Dear members of the Army of Bosnia and Herzegovina,
It’s up to you to judge what I’ve been like as a soldier, professional, man, and fellow soldier. So remember me and tell your loved ones. It is the most honorable time in my professional life. Valued members of the Army of the Republic of Bosnia and Herzegovina, be proud of your contribution to the defense of Bosnia and Herzegovina within its historical borders and to the preservation of civil and secular communities. Educate your families on this basis
We haven’t taken anything away from anyone or prevented anyone from owning their own.
The most valuable thing we have achieved in the last 27 years is to help with the education of children and young people in Bosnia and Herzegovina through scholarships, trips to 18 countries, facilitating summer vacations, excursions for children with disabilities, special entities, victims of the war, and young people from Republic of Srpska. 7,300 of them received scholarships and over 4,500 spent winter and summer holidays.
Many thanks to all members of the association who have adopted knowledge from Mersiha, Meliha, Meha, Eda and me from a quarter of a century.

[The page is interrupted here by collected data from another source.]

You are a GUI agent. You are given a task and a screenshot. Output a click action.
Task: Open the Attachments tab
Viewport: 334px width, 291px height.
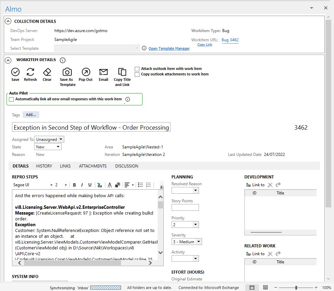click(93, 166)
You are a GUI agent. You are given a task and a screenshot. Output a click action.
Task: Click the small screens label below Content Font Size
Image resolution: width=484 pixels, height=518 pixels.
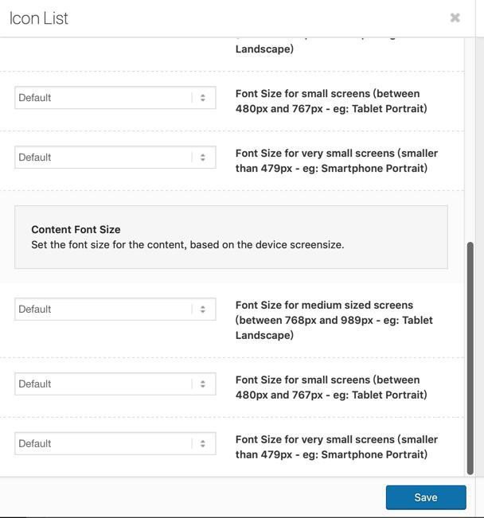331,388
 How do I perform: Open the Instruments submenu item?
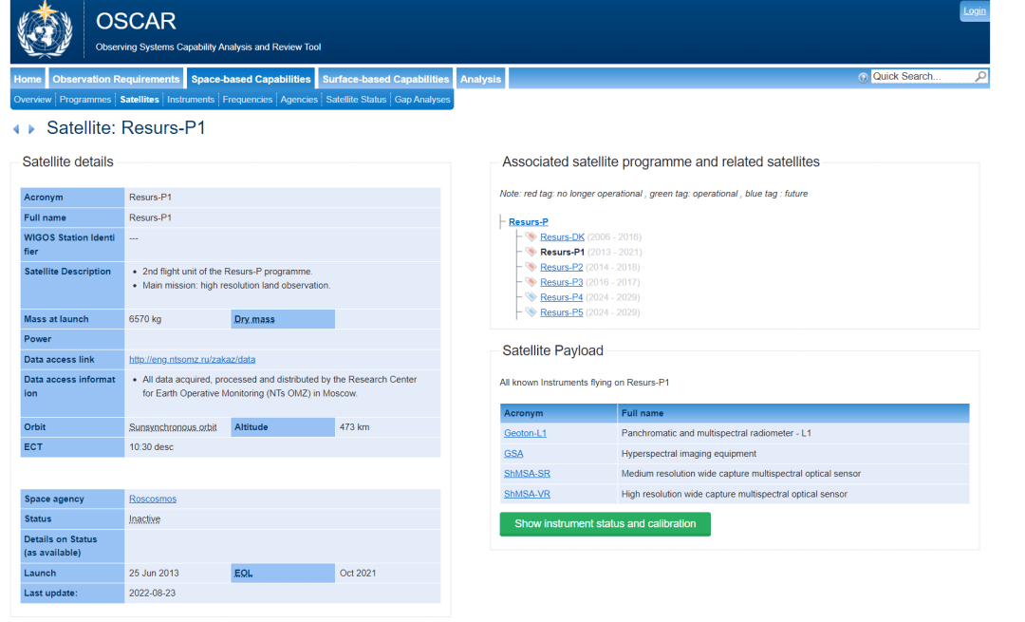(191, 100)
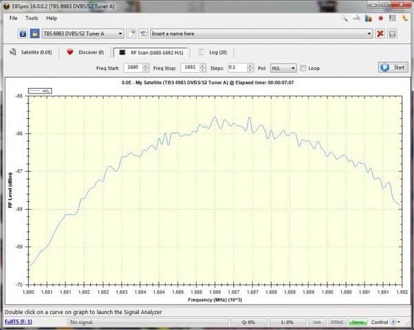The width and height of the screenshot is (414, 330).
Task: Click the red X delete icon
Action: pos(380,34)
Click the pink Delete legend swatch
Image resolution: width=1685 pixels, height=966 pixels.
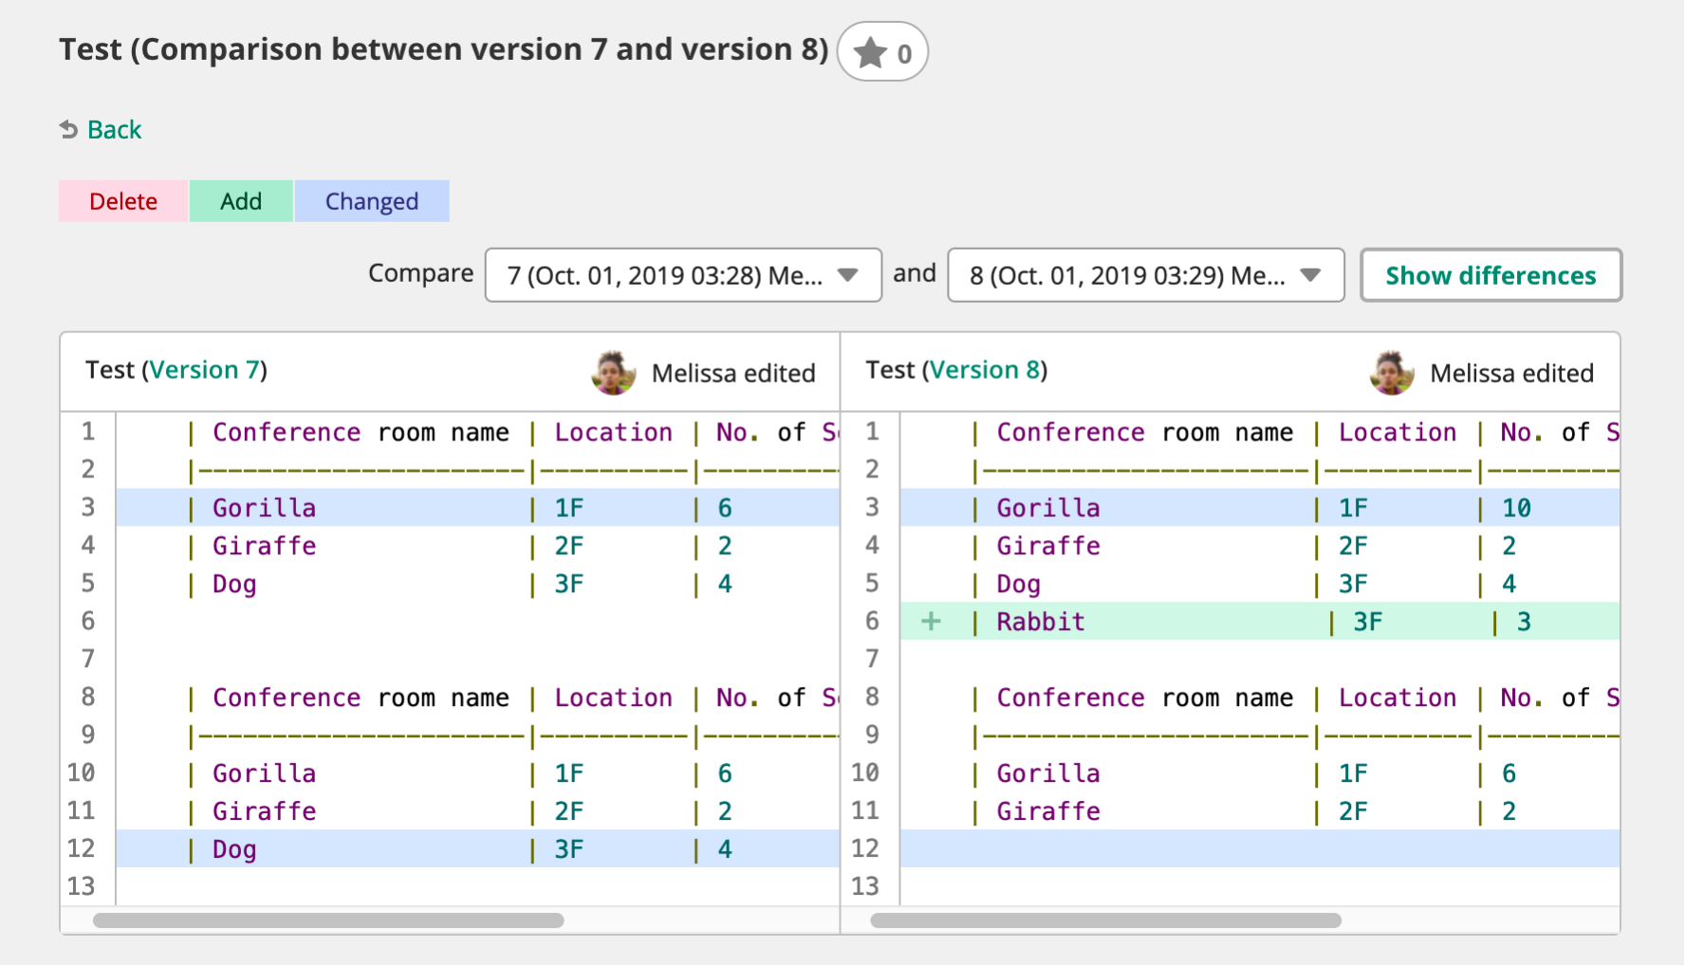(123, 201)
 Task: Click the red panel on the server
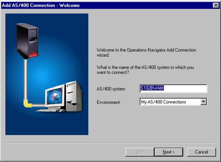click(33, 55)
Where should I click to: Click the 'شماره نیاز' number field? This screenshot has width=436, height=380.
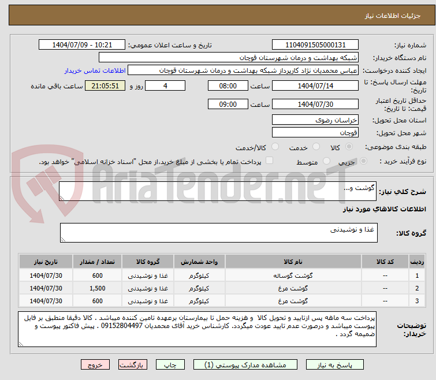(x=315, y=45)
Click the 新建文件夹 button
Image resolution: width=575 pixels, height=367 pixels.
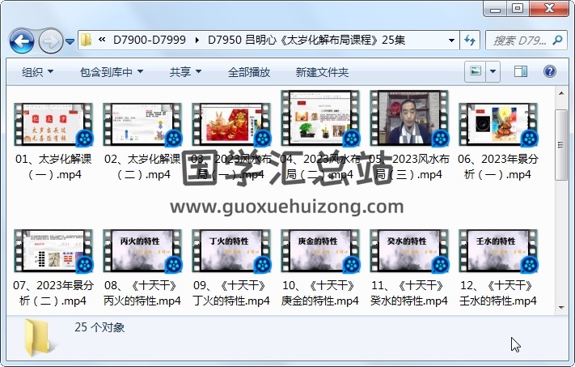coord(322,72)
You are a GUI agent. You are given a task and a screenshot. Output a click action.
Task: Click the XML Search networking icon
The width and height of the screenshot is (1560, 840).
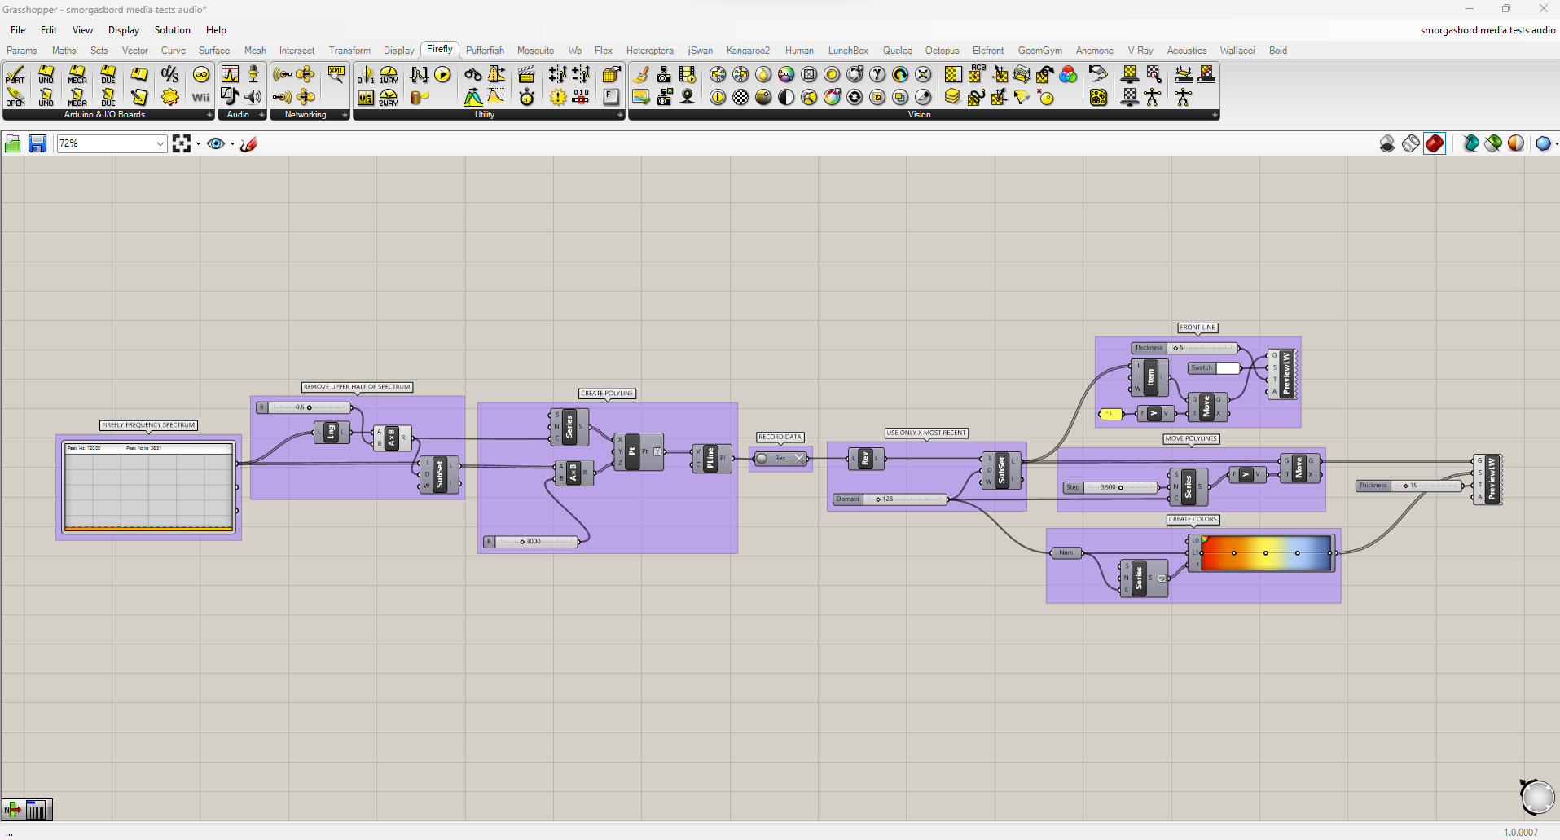click(336, 75)
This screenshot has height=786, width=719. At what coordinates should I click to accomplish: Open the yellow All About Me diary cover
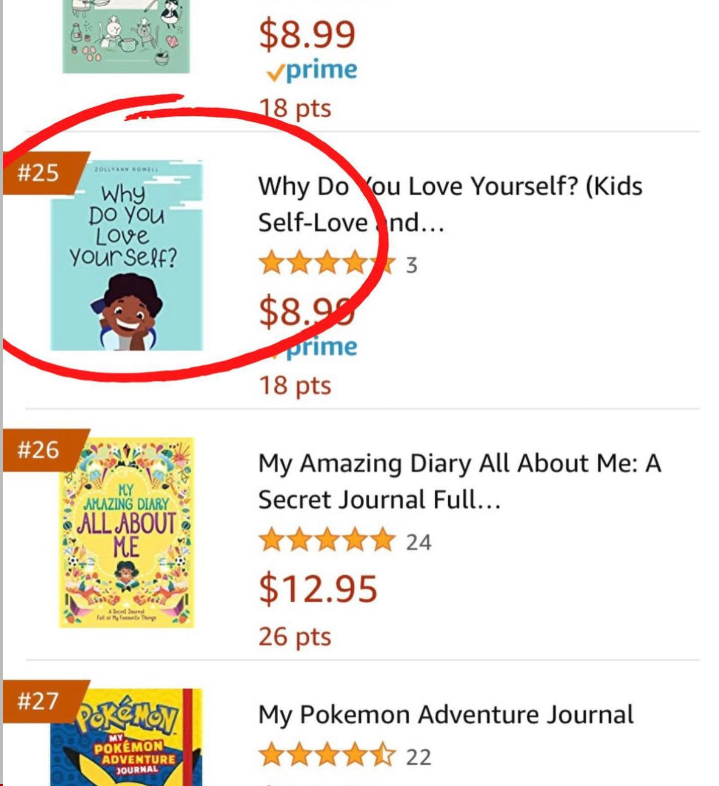(x=126, y=533)
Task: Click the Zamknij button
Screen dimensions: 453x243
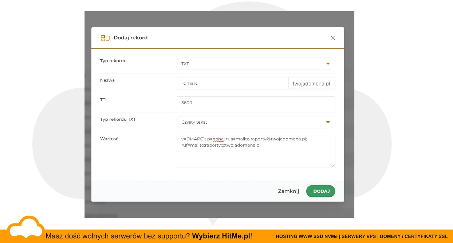Action: click(x=288, y=191)
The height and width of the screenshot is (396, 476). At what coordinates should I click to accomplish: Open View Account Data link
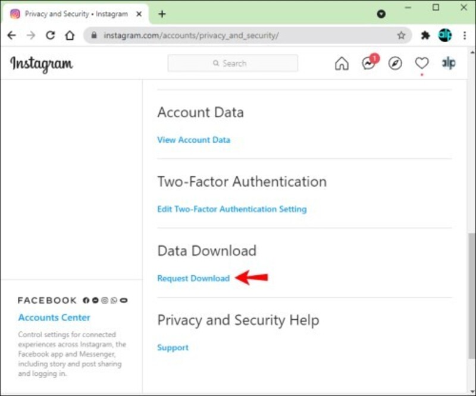point(193,140)
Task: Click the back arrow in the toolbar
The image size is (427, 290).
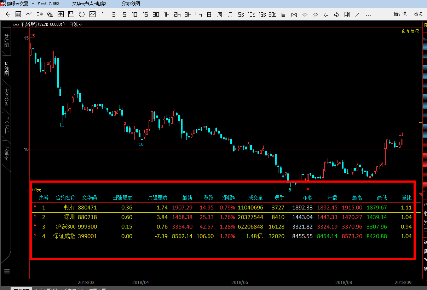Action: point(8,14)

A young, well-educatedand well-mannered man can be useful to himself, his family, and the community. Take what you have learned and received in the house of love and discard what you do not think is good. Many thanks to young people who have become independent, familiar and successful.
Dear citizens of Sarajevo, I was among you for half a century.
Neighbors, hairdressers, tailors, sellers in the markets, newspaper sellers and you who work in institutions for culture, art and sport – thank you very much.
I was one of you on sunny and rainy days. There are no better people than those my wife Vera and I had warm conversations with.
The days of life in Sarajevo were days of love, respect and appreciation.
I dropped a tear before closing my eyes. Now drop yours.
May the Bosnian land be happy with the love I have for myself.